■ REQUIRED ACTION
Two lines below mark the span: the one containing "Select the 2025 date label" and the one containing "This screenshot has height=214, width=251.". Set down both, plus every line between, exactly as they stand, and nothing else.

■ EXTRACTED DATA
★ ★ ★ ★

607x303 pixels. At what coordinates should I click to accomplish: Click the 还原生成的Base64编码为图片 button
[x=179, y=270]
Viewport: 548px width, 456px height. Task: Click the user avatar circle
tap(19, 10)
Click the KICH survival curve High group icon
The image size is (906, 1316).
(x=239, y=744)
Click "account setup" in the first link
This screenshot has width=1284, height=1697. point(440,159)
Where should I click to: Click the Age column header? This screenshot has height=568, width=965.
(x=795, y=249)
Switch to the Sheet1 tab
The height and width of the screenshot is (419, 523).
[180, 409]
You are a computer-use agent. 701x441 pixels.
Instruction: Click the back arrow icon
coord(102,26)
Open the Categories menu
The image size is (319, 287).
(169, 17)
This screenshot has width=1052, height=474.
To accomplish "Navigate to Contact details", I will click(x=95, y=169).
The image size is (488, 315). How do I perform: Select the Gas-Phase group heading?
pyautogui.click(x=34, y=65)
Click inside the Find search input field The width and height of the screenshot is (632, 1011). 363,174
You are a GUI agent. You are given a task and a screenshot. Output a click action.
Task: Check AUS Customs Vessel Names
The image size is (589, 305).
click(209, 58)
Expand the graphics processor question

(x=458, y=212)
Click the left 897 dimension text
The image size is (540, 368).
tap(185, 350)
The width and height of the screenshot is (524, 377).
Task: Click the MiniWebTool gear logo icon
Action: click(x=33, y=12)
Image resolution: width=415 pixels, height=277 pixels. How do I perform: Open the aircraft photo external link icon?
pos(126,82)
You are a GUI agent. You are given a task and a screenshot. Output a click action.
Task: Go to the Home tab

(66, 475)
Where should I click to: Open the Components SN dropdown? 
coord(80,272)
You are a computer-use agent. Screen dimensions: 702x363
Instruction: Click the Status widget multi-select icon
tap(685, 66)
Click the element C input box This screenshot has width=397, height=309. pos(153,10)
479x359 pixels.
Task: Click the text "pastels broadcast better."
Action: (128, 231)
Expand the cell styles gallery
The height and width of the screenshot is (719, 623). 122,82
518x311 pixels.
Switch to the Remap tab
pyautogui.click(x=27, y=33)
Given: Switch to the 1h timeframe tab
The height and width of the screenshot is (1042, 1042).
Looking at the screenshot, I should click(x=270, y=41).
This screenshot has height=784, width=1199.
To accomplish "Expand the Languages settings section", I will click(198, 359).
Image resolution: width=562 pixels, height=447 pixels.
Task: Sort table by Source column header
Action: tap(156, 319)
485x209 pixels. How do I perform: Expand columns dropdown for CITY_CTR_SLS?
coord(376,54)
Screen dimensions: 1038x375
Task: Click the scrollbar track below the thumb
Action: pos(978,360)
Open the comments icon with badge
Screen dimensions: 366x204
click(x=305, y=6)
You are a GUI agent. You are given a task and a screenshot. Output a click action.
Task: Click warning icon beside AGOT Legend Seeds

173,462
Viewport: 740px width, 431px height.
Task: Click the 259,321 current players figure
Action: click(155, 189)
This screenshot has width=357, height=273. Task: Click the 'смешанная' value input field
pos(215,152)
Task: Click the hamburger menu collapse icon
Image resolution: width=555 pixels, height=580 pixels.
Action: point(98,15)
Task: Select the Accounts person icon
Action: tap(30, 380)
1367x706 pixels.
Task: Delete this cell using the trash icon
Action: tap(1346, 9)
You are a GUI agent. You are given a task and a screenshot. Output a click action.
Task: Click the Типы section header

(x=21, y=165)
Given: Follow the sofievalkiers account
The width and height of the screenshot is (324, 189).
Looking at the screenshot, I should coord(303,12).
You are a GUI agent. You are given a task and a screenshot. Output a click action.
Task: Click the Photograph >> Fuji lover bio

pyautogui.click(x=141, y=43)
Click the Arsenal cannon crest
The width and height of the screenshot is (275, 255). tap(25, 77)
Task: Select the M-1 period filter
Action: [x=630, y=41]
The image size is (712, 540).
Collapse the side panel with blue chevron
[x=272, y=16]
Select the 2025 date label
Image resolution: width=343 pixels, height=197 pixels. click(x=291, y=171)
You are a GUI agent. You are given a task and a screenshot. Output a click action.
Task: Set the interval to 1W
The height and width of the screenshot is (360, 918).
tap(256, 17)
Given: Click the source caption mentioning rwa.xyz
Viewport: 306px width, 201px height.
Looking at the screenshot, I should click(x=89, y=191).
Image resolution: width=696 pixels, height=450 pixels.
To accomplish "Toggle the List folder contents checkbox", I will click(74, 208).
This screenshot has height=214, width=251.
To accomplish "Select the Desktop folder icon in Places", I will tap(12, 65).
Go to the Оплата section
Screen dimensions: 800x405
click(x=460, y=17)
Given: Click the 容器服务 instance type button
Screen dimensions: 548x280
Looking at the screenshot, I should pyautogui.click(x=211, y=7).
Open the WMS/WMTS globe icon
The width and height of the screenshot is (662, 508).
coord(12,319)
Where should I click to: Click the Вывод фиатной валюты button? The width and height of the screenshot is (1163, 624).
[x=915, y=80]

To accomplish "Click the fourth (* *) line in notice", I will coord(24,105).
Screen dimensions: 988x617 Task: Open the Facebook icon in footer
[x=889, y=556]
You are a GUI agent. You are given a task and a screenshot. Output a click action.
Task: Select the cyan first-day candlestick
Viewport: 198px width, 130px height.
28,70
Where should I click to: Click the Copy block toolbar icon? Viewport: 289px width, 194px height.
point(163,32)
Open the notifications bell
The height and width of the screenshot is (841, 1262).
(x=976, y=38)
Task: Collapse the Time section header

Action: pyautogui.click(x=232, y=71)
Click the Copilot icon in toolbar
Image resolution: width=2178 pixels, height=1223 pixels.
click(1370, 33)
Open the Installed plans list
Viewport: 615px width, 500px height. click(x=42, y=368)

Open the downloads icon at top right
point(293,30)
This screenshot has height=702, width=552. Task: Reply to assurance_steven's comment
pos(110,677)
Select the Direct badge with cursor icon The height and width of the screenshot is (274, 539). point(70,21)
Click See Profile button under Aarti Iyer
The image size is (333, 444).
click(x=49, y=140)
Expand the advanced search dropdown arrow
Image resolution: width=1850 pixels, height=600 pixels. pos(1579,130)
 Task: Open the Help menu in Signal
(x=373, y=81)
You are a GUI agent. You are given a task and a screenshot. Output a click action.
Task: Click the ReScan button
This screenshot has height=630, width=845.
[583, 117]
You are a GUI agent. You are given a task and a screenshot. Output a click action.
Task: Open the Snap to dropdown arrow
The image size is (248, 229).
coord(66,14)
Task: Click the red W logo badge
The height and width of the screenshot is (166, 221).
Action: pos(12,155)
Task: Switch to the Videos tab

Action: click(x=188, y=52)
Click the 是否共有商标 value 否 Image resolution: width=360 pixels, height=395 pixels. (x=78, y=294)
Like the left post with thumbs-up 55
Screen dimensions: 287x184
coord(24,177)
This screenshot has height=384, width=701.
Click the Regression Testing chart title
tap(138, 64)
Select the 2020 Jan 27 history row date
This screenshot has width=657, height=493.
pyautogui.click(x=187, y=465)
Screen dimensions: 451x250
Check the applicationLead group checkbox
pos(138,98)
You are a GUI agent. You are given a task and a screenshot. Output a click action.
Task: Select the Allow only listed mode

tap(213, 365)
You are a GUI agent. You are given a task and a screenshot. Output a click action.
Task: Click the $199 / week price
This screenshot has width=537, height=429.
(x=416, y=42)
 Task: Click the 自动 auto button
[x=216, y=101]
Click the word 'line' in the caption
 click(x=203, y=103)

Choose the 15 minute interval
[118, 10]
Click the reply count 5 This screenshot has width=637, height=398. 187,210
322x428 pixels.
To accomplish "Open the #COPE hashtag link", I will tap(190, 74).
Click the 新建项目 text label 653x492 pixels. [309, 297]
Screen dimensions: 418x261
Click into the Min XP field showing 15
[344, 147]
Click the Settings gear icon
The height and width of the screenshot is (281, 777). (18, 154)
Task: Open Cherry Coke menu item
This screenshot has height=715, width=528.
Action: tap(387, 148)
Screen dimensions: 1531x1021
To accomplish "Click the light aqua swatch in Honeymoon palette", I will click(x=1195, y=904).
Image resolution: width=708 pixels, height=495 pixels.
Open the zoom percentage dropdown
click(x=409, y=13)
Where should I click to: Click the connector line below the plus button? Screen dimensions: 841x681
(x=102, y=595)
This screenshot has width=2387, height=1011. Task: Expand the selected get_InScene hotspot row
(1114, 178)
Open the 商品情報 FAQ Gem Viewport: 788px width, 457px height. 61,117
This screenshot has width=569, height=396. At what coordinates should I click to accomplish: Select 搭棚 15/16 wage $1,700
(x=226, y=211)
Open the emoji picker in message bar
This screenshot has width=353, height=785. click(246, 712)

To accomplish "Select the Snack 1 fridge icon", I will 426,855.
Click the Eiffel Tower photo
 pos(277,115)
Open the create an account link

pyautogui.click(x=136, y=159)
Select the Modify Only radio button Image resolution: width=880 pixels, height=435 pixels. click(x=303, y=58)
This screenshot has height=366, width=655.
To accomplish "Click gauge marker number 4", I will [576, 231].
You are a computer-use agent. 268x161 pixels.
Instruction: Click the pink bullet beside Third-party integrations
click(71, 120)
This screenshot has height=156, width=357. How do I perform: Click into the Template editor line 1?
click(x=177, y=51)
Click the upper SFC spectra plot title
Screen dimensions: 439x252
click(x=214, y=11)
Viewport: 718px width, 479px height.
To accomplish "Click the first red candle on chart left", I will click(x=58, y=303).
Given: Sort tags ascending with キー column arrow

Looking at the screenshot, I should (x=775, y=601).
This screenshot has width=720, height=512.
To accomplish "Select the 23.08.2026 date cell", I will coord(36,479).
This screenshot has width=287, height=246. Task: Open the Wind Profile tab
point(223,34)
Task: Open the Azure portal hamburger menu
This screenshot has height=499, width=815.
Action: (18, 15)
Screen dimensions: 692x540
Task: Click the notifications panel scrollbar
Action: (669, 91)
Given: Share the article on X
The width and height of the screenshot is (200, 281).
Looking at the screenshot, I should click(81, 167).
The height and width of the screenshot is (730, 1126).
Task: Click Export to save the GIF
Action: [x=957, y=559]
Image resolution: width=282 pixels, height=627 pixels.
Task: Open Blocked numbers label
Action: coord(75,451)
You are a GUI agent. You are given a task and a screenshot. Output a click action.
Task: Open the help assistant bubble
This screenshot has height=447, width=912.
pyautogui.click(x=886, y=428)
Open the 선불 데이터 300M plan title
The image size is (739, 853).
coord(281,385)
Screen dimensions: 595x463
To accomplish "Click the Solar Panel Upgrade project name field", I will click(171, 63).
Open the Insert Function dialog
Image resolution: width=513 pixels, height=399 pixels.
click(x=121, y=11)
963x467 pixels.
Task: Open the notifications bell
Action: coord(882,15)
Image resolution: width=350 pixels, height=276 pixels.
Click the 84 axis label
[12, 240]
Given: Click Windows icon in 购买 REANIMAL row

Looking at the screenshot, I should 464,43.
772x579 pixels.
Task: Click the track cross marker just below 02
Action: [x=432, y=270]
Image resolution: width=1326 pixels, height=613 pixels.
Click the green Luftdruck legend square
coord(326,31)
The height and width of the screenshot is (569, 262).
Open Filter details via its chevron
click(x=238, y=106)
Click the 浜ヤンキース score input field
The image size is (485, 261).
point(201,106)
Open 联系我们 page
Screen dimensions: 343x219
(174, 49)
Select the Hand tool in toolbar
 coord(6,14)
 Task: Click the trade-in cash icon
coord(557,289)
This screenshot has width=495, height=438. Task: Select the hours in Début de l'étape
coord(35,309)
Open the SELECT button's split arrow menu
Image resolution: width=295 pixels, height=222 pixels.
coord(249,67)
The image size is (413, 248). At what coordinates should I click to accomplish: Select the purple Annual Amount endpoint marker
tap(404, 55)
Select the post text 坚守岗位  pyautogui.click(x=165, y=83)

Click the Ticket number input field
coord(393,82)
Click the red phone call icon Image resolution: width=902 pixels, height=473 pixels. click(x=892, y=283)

★ ★ ★ ★

■ ANSWER AREA
Select the 2025 date label
Image resolution: width=343 pixels, height=197 pixels. click(x=291, y=171)
You are a GUI agent. You are given a task and a screenshot. Output a click action.
Task: Set the interval to 1W
The height and width of the screenshot is (360, 918).
tap(256, 17)
Given: Click the source caption mentioning rwa.xyz
Viewport: 306px width, 201px height.
Looking at the screenshot, I should click(x=89, y=191).
Image resolution: width=696 pixels, height=450 pixels.
To accomplish "Toggle the List folder contents checkbox", I will click(74, 208).
This screenshot has height=214, width=251.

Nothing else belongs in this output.